Microsoft has spent a lot of time and effort trying to convince us to place Office documents on our Web sites -- witness the Microsoft Office 2000 Web Components, which are ActiveX controls designed to bring spreadsheet (Excel) and database (Access) functionality to a Web site. Whole books have been written about these Web components.
But Microsoft has spent much less effort pushing the tools they have created for going in the other direction -- placing the Web into our Office documents. This article shows one application for doing just that: importing stock share prices and indexes into an Excel spreadsheet. This is something I decided to do recently to keep track of my meager financial assets -- a few stocks, some bonds, and, of course, the usual savings/checking accounts. I have used MyYahoo to keep track of stocks, but it does not provide the range of formatting possibilities that Excel does, and I cannot do such things as compute my net worth (and I use the term a bit laughingly).
The problem, of course, is how to get updated stock data into an Excel worksheet automatically, either at regular intervals or with the click of a button. Not only do I want the current (read: delayed) price of my stocks (as well as other data such as the current change in price), but I also want historical stock prices so I can chart week-long, month-long or year-long performance for the stocks.
I devised a two-fold solution that uses Web queries and the WebBrowser control. It is a simple matter to set up a Web query that will retrieve stock information from Microsoft's MSN Web site. With a little more effort, we can use the WebBrowser control to get historical stock prices from, say, Yahoo. Of course, Excel excels at creating the desired performance charts.

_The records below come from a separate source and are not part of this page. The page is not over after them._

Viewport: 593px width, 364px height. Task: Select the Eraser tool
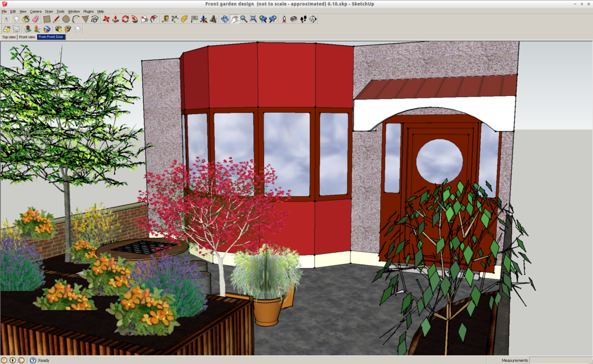coord(35,19)
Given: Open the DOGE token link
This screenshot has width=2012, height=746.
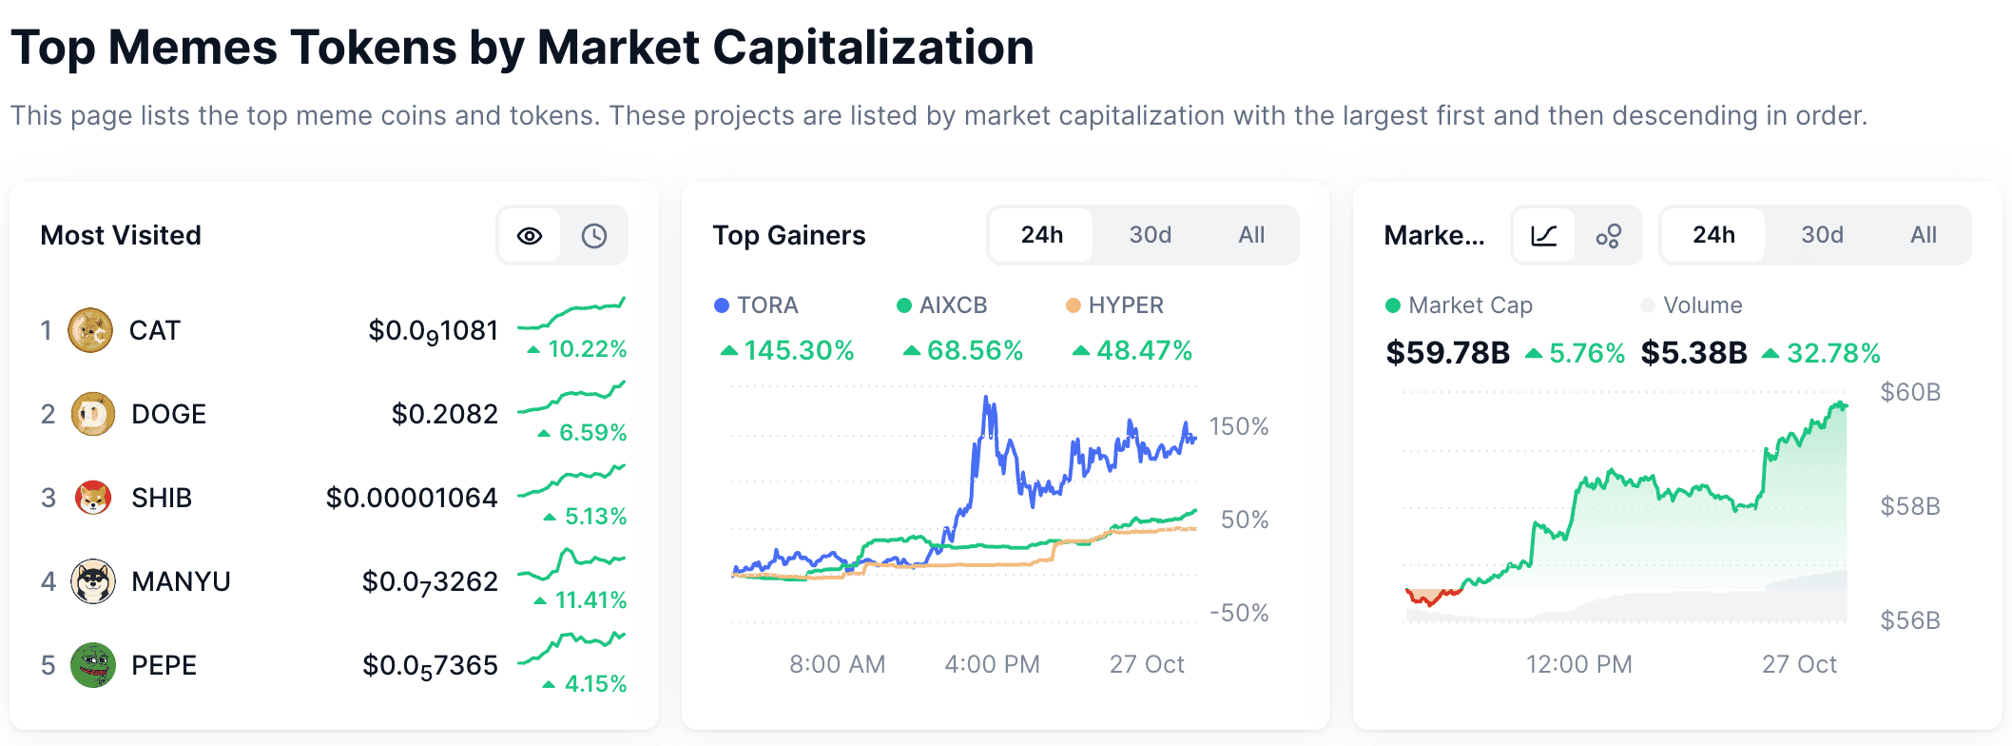Looking at the screenshot, I should pos(168,414).
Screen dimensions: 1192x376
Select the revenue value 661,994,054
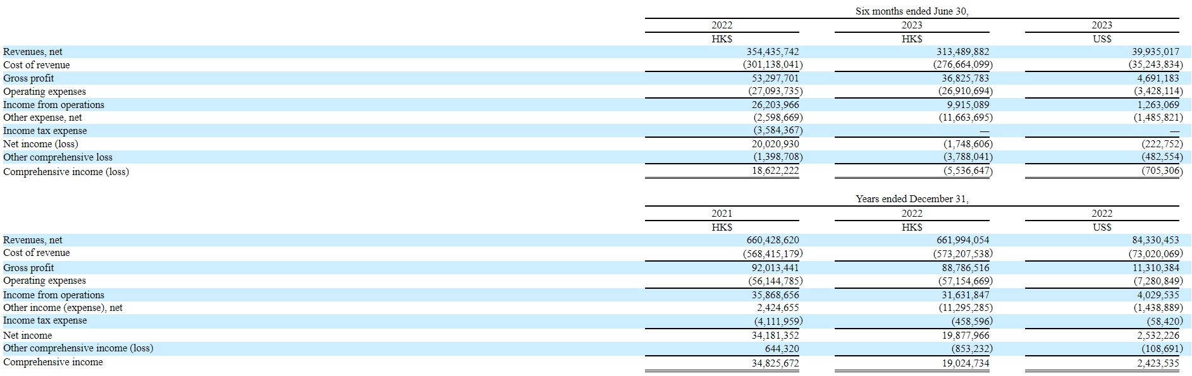pos(962,240)
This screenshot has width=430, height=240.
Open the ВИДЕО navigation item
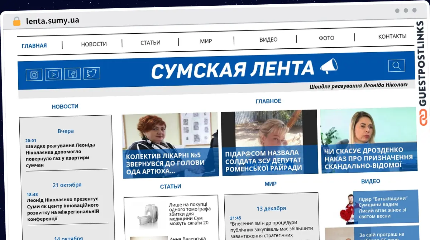(x=268, y=39)
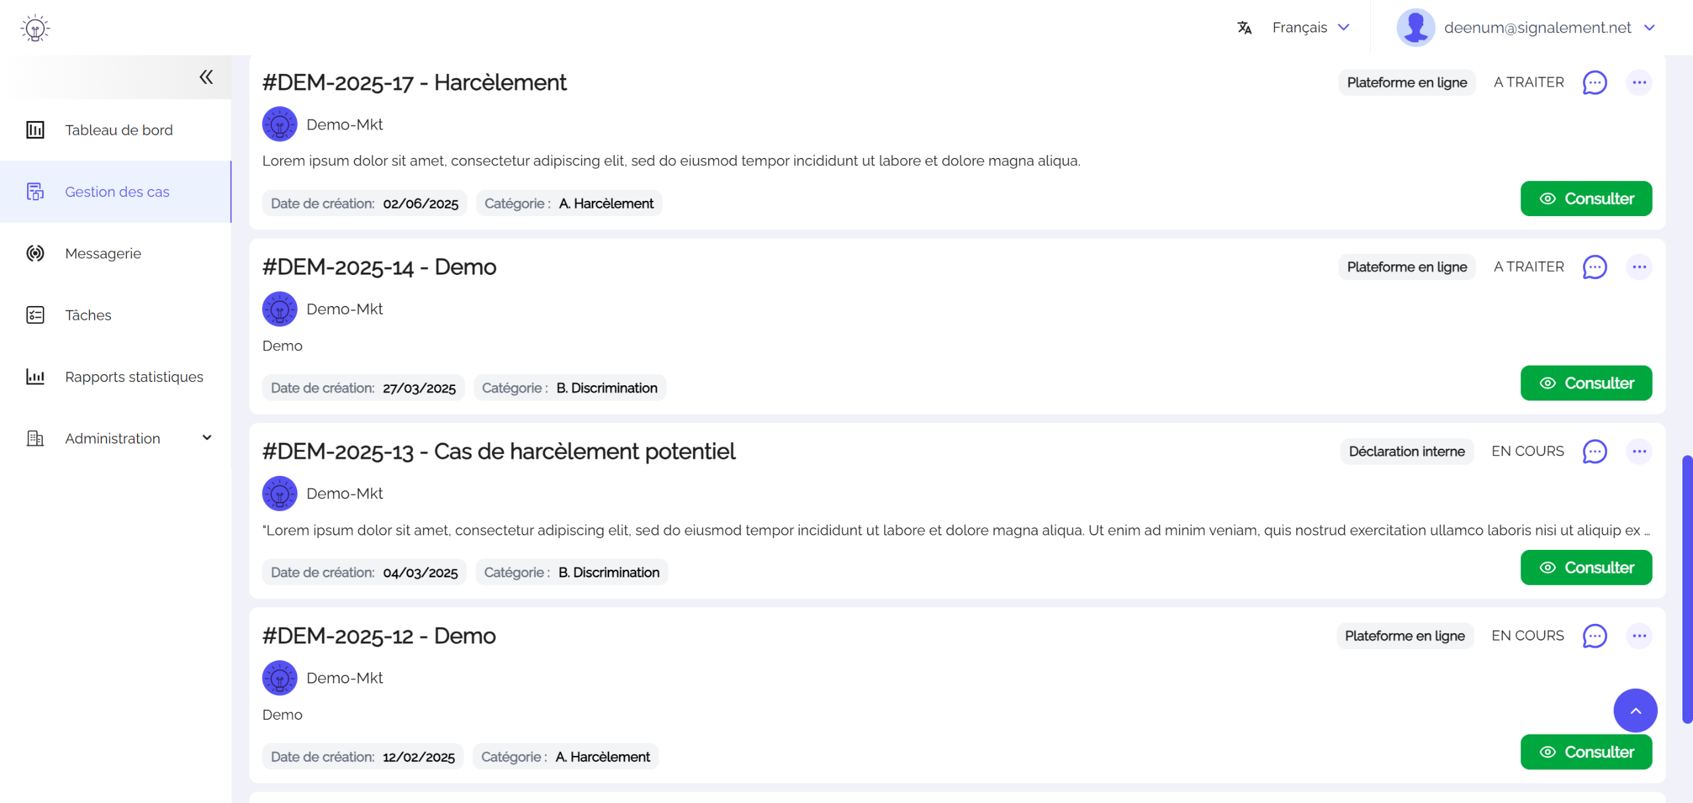The image size is (1693, 803).
Task: Click the vertical page scrollbar
Action: [1687, 588]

Figure 1 shows the main part of my Excel application, simplified for this discussion (the stock list is fabricated and I actually have three charts -- one for 7-day performance, one for 30-day performance, and one for 180-day performance.
|Figure 1. As the active cell moves from row to row, the chart on the right changes to reflect the stock associated with that row.|
If you are interested in creating a similar application, read on.
The application consists of four worksheets.
|CSCO||Cisco Systems, Inc.|
|DELL||DELL Computer Corporation|
|IBM||International Business Machines Corporation|
|DOW||Dow Jones Industrial Average Index||$INDU|
|NASDAQ||Nasdaq Combined Composite Index||$COMPX|
|RUS2000||Russell 2000 Stock Index||$IUX|
We need this sheet for two reasons. First, we need to associate each stock symbol with the company name exactly as MSN knows it -- for example, "Cisco Systems, Inc." rather than just Cisco Systems. Although the Web query accepts stock symbols in its URL, it does not return those symbols. It returns only the full company name (along with the stock data, of course). So we need to have the exact name in order to find the information corresponding to a given stock symbol. (These names, by the way, can be found by just looking at the returned data in the Web query.)
In addition, MSN uses rather unintuitive symbols for stock indices, such as $IUX for the Russell 2000 index, whereas I would prefer something like RUS2000 in my main spreadsheet.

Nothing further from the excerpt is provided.